== Dataset records
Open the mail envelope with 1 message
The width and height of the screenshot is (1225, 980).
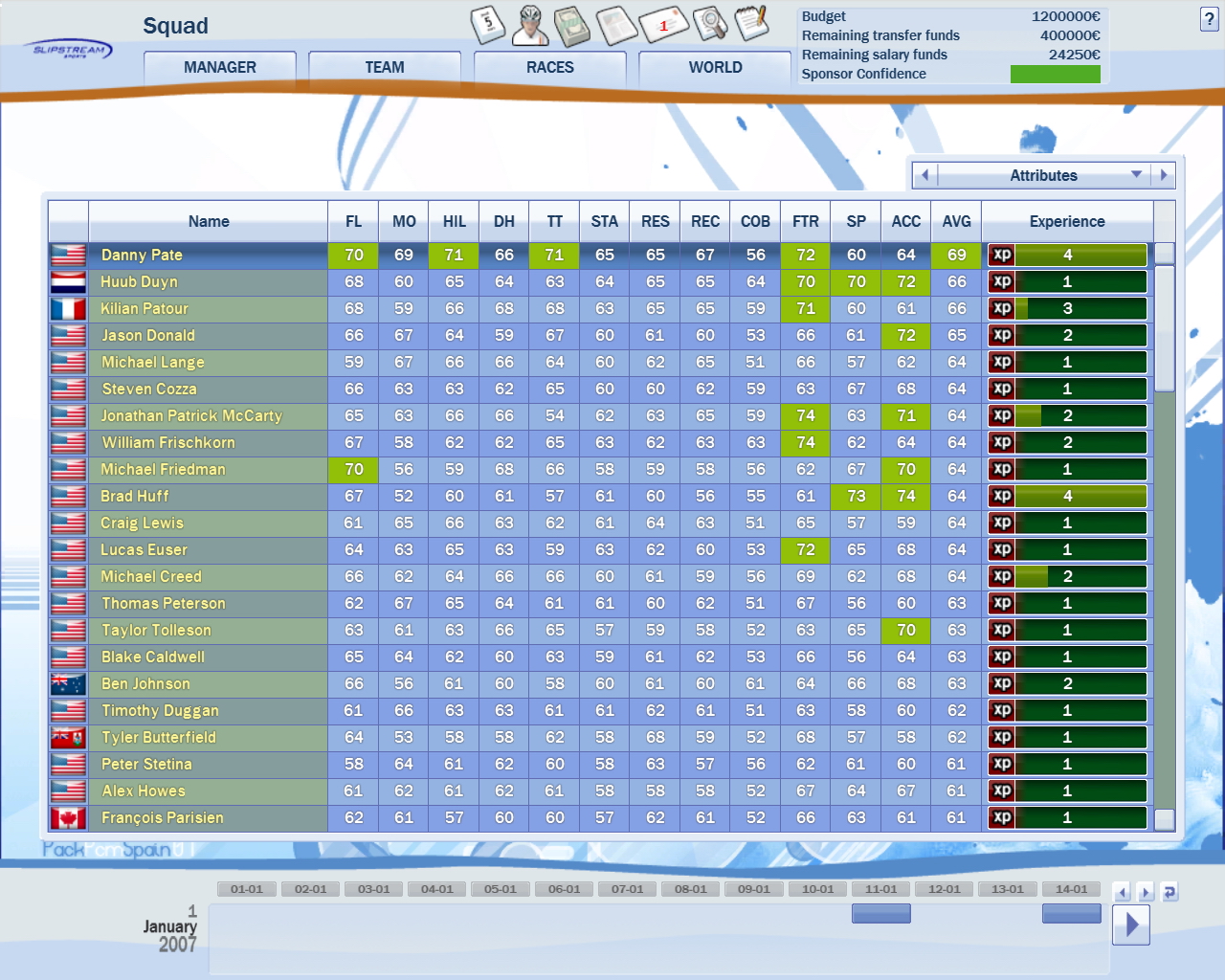[x=663, y=25]
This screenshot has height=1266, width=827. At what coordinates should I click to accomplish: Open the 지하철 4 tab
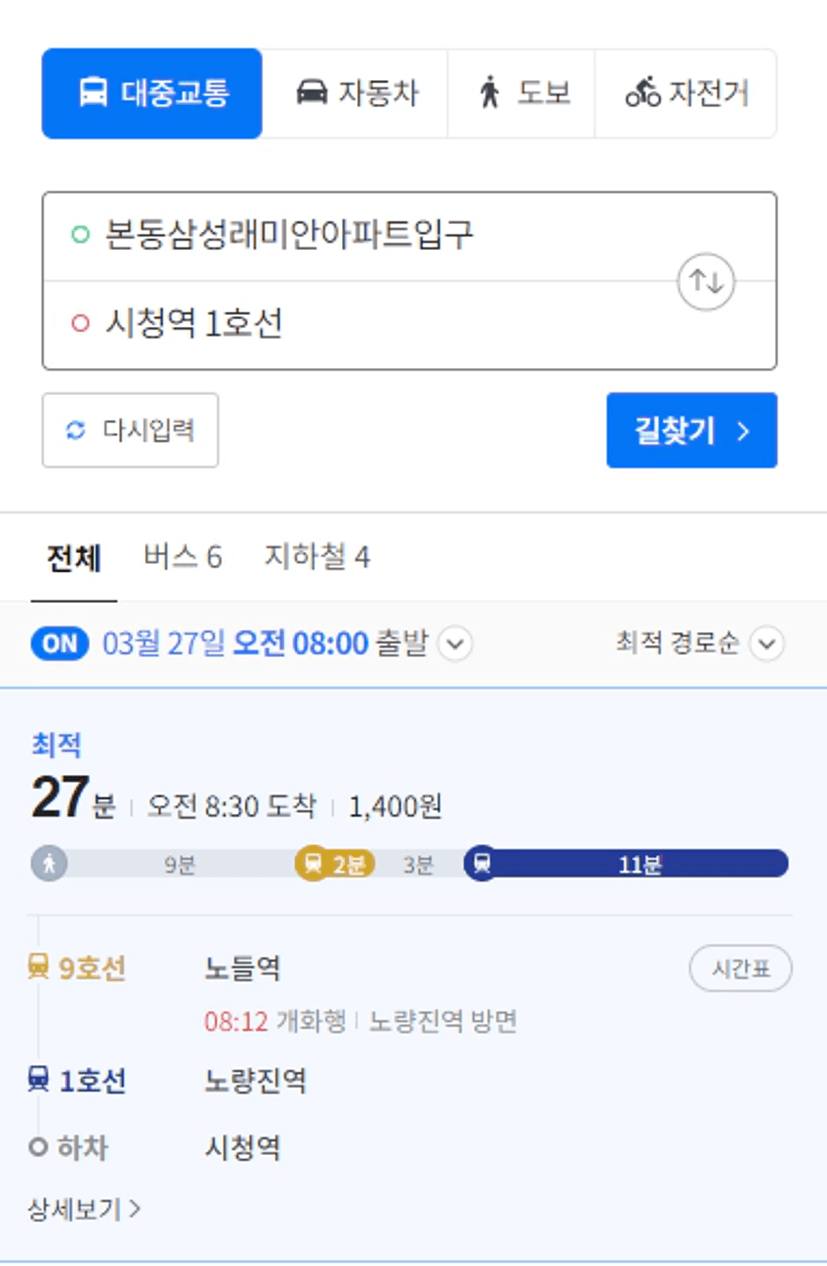tap(317, 557)

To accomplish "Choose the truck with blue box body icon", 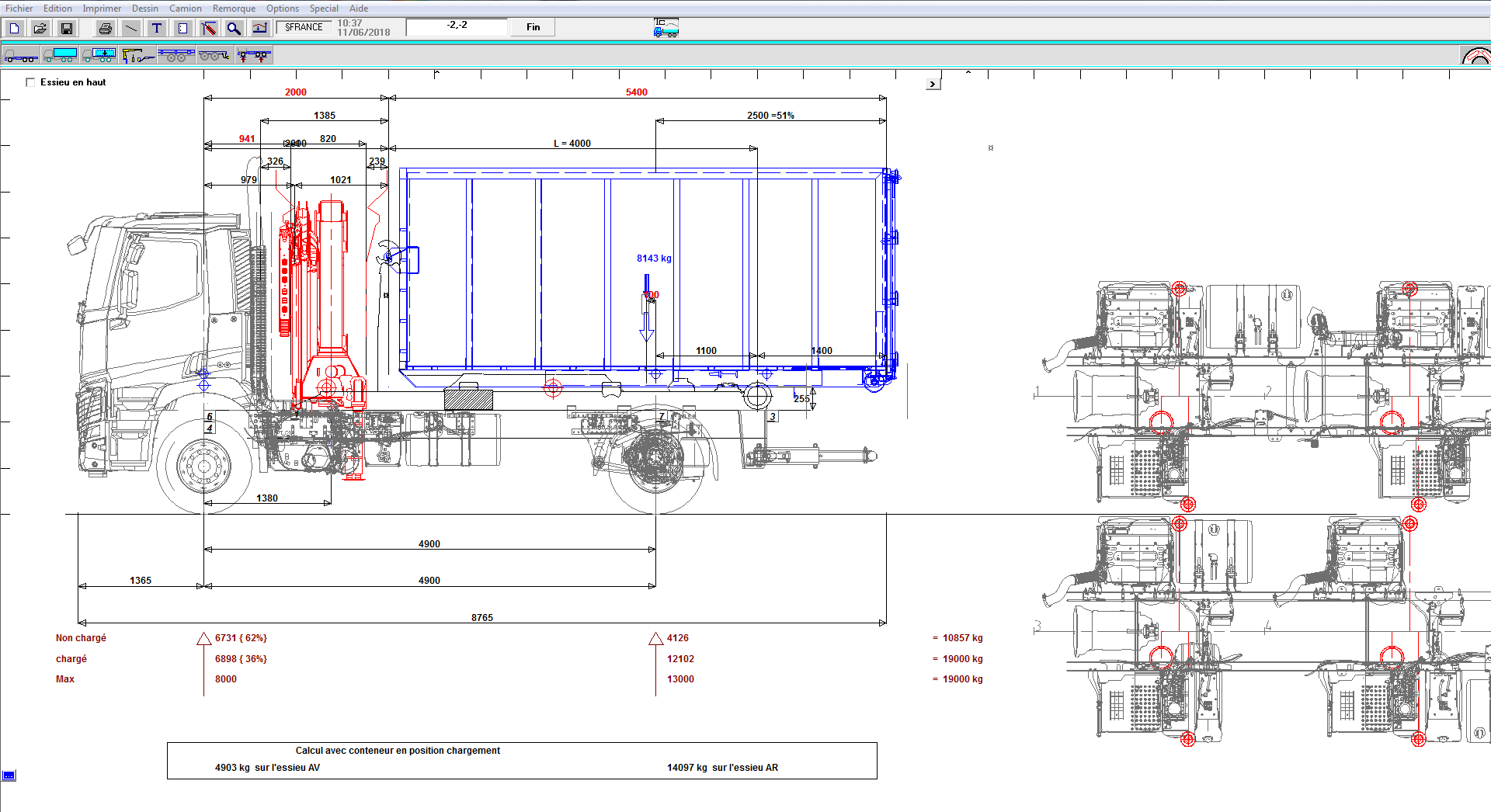I will 60,55.
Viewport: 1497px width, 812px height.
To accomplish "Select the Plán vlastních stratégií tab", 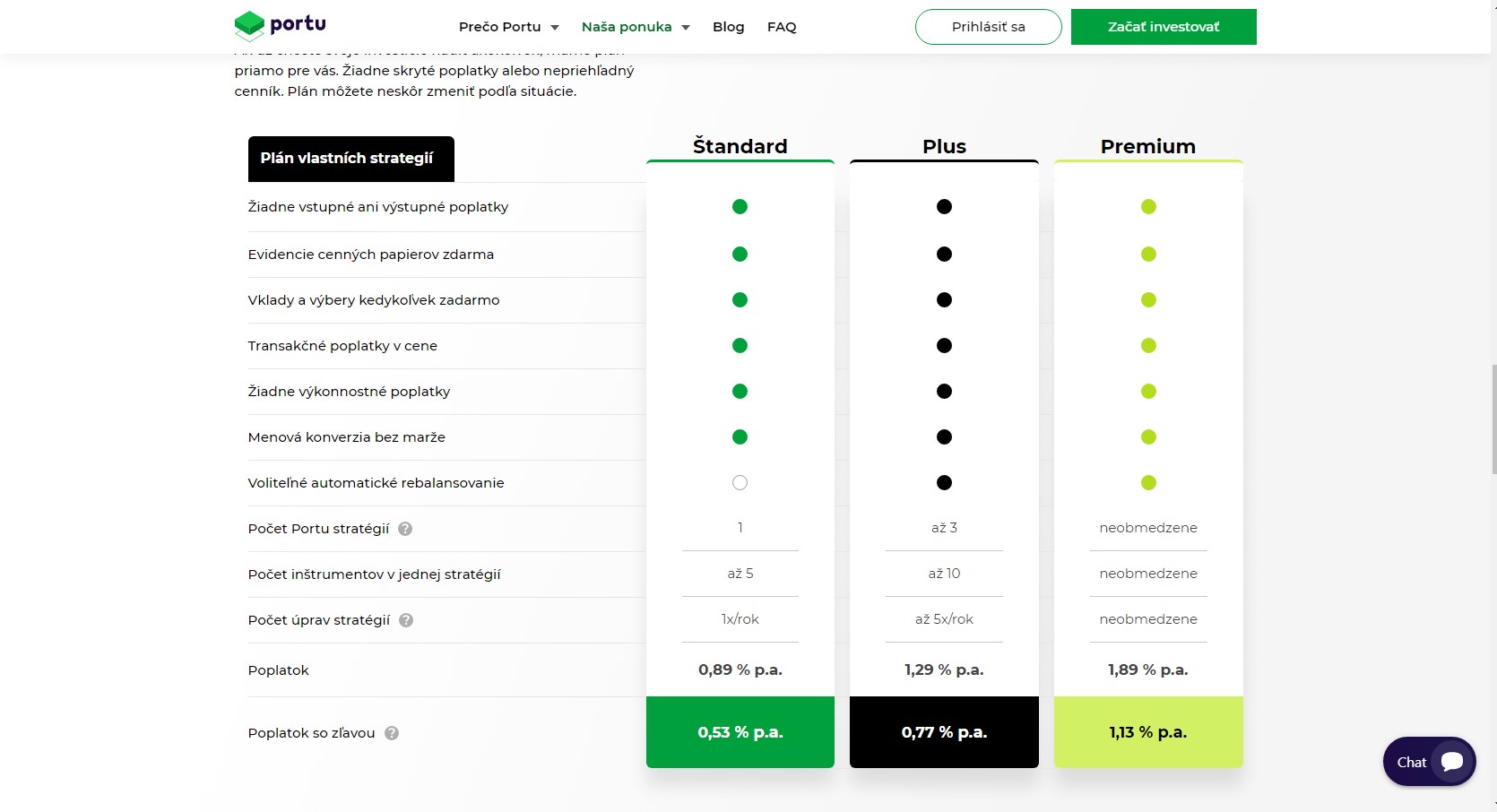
====
### Work required
Could you restate exactly the lines from the line containing "Viewport: 1497px width, 812px height." through the end of the listing, both ends included and nothing else, leaving the images out?

### Answer to the problem
Viewport: 1497px width, 812px height.
To accomplish "Select the Plán vlastních stratégií tab", 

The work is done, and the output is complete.